Wednesday, 12 February 2014

Scientists Using Turin Shroud to Promote New Theory?

Regardless of if you are a Christian or not, the Turin Shroud, purported to be the burial cloth of Jesus (showing his face and body after the crucifixion) is a remarkable artefact. In 2013, scientists at the University of Padua in Italy dated the relic between 300BC and AD400. Although this pushed the date of the shroud back much further in time than sceptics has previously assumed, these tests placed the shroud hundreds of years after the time of Christ (between 30 and 36AD).

An Italian research team now speculates that an earthquake in Jerusalem in 33AD may have may have skewed the dating results. The researchers claim that a magnitude 8.2 earthquake would have been strong enough to release neutron particles from crushed rock which may have imprinted the X-ray-like image onto the linen cloth. Along with this, the radiation emissions would have increased the level of carbon-14 isotopes in the Shroud, which would make it appear younger.
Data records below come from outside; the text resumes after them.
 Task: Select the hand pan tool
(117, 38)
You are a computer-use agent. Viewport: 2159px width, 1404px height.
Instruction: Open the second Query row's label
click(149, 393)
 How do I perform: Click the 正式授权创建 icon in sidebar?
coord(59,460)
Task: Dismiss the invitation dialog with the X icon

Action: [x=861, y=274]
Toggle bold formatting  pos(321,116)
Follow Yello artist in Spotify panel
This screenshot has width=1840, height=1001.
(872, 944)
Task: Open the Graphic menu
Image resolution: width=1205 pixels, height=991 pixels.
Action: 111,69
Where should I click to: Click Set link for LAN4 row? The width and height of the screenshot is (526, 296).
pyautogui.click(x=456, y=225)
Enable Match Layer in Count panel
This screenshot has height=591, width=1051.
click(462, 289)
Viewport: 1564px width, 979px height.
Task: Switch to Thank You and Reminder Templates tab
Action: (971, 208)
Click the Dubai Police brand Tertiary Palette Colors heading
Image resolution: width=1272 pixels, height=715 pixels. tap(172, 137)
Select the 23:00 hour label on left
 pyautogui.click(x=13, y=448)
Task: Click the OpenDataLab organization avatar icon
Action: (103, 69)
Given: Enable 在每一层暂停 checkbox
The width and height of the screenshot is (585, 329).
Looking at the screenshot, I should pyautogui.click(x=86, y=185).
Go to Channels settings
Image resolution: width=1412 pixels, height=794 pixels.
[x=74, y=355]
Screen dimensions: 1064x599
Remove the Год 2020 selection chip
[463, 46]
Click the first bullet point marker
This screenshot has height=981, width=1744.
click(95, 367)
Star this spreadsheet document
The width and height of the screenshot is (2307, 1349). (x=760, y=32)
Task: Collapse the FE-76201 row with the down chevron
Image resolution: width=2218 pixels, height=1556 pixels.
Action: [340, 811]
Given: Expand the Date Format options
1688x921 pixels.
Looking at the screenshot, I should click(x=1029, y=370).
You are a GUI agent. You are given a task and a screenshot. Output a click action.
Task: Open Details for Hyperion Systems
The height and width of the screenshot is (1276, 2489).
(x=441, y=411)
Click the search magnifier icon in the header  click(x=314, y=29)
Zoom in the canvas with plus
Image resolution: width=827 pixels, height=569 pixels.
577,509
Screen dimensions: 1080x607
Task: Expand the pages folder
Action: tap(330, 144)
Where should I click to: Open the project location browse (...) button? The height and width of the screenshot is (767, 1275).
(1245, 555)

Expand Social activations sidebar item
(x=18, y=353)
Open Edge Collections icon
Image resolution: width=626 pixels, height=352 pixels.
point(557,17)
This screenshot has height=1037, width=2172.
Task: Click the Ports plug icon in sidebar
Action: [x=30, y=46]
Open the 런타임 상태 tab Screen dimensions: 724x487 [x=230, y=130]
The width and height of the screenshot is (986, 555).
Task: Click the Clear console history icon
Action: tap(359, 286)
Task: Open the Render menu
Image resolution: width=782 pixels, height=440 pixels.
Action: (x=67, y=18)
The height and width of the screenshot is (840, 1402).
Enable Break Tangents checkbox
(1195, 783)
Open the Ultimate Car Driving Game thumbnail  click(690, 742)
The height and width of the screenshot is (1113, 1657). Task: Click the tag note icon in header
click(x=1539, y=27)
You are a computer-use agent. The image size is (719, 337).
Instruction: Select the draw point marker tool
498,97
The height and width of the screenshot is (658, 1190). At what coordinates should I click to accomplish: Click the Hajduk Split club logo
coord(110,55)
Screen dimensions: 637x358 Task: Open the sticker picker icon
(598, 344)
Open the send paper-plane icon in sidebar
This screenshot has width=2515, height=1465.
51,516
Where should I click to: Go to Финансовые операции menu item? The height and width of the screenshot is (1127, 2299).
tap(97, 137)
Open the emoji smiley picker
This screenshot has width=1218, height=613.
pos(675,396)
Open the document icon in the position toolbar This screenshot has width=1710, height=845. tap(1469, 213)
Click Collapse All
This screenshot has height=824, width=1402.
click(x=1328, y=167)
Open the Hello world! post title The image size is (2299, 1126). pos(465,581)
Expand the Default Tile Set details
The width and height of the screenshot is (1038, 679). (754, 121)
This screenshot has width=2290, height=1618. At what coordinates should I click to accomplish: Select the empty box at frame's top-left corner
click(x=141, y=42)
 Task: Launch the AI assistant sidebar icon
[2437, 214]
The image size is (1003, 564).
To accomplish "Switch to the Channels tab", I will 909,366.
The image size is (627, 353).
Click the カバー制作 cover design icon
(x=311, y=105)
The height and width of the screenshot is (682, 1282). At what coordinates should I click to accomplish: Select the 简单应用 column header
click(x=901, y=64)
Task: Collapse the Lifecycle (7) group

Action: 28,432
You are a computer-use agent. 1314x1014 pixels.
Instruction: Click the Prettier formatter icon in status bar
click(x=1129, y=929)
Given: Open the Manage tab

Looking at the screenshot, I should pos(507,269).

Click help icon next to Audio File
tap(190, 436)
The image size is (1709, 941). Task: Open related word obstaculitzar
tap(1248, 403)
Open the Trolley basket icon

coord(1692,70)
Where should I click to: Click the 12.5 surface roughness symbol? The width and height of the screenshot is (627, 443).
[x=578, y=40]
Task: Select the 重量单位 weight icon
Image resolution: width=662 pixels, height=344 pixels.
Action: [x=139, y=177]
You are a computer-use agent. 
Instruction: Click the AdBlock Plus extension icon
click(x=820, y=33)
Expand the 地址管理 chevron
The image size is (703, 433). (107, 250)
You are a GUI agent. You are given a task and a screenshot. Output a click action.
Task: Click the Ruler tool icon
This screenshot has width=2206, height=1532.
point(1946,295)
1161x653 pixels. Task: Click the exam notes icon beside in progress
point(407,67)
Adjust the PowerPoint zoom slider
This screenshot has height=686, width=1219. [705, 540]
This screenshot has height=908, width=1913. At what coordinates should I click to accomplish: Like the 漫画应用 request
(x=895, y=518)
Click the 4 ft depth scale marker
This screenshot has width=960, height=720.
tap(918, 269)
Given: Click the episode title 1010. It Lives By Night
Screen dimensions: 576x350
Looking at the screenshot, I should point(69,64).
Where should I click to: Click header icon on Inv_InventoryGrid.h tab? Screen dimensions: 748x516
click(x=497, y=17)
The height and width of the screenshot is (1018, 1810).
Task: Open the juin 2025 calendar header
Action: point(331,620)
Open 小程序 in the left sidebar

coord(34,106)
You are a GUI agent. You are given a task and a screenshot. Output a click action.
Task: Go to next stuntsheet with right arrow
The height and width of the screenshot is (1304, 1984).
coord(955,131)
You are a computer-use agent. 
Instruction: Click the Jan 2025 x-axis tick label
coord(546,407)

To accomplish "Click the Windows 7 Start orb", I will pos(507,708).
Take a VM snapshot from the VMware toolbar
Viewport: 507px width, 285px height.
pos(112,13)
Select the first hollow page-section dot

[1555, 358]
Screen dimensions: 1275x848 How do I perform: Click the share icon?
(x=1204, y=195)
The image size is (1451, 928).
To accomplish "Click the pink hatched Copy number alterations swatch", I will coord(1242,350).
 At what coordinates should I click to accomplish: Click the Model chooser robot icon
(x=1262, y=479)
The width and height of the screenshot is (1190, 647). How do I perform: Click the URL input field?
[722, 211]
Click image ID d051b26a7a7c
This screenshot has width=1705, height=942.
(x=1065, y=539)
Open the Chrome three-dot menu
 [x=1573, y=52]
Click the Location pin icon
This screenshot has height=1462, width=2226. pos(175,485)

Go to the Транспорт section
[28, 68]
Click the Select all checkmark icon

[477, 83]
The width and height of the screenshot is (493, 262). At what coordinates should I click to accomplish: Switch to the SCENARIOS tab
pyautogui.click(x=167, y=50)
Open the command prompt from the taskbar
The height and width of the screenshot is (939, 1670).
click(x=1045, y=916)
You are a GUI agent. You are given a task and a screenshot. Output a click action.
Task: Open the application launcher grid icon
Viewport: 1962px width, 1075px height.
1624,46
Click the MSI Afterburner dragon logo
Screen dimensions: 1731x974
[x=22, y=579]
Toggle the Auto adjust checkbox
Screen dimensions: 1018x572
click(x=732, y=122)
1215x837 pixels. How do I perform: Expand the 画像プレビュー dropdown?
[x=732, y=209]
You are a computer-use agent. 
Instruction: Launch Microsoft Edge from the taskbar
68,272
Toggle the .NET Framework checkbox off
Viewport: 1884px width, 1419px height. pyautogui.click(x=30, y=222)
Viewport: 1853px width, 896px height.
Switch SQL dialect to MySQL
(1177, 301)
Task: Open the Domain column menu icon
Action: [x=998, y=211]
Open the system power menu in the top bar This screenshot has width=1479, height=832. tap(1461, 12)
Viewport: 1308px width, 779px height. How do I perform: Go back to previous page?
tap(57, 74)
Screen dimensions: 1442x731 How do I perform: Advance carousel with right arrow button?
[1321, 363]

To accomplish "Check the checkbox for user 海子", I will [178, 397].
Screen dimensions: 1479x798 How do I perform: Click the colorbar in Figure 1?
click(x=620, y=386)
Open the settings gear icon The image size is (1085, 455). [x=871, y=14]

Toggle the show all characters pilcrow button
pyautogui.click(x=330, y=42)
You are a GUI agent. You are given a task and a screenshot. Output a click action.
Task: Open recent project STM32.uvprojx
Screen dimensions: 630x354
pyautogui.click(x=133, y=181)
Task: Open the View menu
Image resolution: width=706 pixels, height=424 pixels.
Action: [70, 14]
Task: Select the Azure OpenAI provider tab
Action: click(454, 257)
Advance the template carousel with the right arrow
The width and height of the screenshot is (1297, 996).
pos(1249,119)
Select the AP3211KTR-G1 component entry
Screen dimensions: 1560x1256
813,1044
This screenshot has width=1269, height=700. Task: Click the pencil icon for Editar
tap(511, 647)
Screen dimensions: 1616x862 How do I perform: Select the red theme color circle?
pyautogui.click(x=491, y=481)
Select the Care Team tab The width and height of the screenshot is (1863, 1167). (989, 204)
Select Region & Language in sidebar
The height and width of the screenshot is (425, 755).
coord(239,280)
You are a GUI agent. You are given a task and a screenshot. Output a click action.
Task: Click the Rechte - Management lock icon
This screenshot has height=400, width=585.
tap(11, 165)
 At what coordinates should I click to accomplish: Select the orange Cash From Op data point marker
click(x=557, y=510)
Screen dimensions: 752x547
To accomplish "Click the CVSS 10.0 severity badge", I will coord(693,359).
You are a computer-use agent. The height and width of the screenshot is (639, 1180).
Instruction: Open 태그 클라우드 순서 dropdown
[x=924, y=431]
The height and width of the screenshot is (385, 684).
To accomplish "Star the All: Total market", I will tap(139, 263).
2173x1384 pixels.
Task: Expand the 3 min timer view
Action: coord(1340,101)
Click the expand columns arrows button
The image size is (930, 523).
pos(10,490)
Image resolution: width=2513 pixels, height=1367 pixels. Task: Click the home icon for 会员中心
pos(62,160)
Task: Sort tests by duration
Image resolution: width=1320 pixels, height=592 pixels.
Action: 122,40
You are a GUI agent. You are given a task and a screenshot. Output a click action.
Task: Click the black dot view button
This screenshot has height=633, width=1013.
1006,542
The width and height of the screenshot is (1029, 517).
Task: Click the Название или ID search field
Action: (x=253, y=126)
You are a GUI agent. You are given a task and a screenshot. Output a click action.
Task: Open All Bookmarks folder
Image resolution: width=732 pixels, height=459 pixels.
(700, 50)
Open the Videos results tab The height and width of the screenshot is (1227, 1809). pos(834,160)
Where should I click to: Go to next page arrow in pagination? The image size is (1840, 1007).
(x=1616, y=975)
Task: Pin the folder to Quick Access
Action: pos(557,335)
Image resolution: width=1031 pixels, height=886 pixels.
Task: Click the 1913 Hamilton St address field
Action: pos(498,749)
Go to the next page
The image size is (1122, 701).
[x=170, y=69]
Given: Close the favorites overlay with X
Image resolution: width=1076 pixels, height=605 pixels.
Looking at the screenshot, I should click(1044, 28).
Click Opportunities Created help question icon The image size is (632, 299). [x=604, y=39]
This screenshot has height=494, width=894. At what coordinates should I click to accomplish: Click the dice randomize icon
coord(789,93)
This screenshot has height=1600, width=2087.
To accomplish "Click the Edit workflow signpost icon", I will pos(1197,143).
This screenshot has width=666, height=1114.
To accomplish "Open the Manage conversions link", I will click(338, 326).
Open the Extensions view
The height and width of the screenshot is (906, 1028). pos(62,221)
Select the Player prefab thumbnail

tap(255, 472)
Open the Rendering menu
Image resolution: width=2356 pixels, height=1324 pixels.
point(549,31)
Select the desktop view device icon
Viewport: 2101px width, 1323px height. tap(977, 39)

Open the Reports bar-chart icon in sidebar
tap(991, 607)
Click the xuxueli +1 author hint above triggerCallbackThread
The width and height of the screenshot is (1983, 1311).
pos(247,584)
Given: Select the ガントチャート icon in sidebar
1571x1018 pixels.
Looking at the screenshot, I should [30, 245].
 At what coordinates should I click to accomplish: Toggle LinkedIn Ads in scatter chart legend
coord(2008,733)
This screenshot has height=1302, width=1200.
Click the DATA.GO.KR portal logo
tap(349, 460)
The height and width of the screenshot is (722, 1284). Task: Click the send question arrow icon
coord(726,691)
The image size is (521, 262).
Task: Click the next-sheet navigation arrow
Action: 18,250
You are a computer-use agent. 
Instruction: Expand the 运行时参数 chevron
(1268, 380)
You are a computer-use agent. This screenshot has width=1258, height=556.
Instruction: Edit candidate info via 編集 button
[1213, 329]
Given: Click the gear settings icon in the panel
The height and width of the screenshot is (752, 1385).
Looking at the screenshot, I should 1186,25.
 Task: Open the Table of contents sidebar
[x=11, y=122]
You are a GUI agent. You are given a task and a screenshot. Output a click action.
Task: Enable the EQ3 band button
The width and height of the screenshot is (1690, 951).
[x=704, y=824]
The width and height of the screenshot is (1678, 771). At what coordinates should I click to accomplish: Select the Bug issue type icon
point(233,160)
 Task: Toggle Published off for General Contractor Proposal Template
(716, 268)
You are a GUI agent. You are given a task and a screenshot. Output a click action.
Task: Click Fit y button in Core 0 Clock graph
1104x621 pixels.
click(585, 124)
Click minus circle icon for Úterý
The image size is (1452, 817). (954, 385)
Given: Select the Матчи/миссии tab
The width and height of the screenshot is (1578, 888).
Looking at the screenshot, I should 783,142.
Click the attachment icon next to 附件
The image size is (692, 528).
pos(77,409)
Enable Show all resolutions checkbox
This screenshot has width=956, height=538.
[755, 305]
"We believe it is possible that neutron emissions by earthquakes could have induced the image formation on the Shroud's linen fibres, through thermal neutron capture on nitrogen nuclei, and could also have caused a wrong radiocarbon dating," said Professor Alberto Carpinteri, from the Politecnico di Torino.

Frankly, this is a rather bizarre explanation as it would of been the only time in history that  nuclear fission occurred from an earthquake. Or perhaps they are claiming that fussive radiation from the center of the earth escaped because of an earthquake? This 'scientific' explanation would be about as likely a scenario as the linen cloth being the actual burial shroud of Jesus Christ. If one reads between the lines, it appears that the same group of scientists previously wrote a paper proposing this piezonuclear effect, and now they are promoting it by speculating that this effect created the famous religious relic.

Another issue is, if there was indeed a massive earthquake in Jerusalem at the time of Jesus' crucifixion, then why has no-one mentioned it until now? Where are the Roman records of the catastrophe? The shroud is almost certainly a brilliant fake. The cadaver appears to be the wrong race, height and his injuries do not match up with Roman crucifixion techniques of the era. Even so, how this relic was made remains for me - as an artist - an intriguing mystery. This mystery alone makes the Turin Shroud a remarkable and extraordinary artefact.

1 comment:

  1. I was under the impression that carbon dating had been ruled unreliable some time ago. Of course they'll keep using the bogus technique to spew whatever falsehood they like.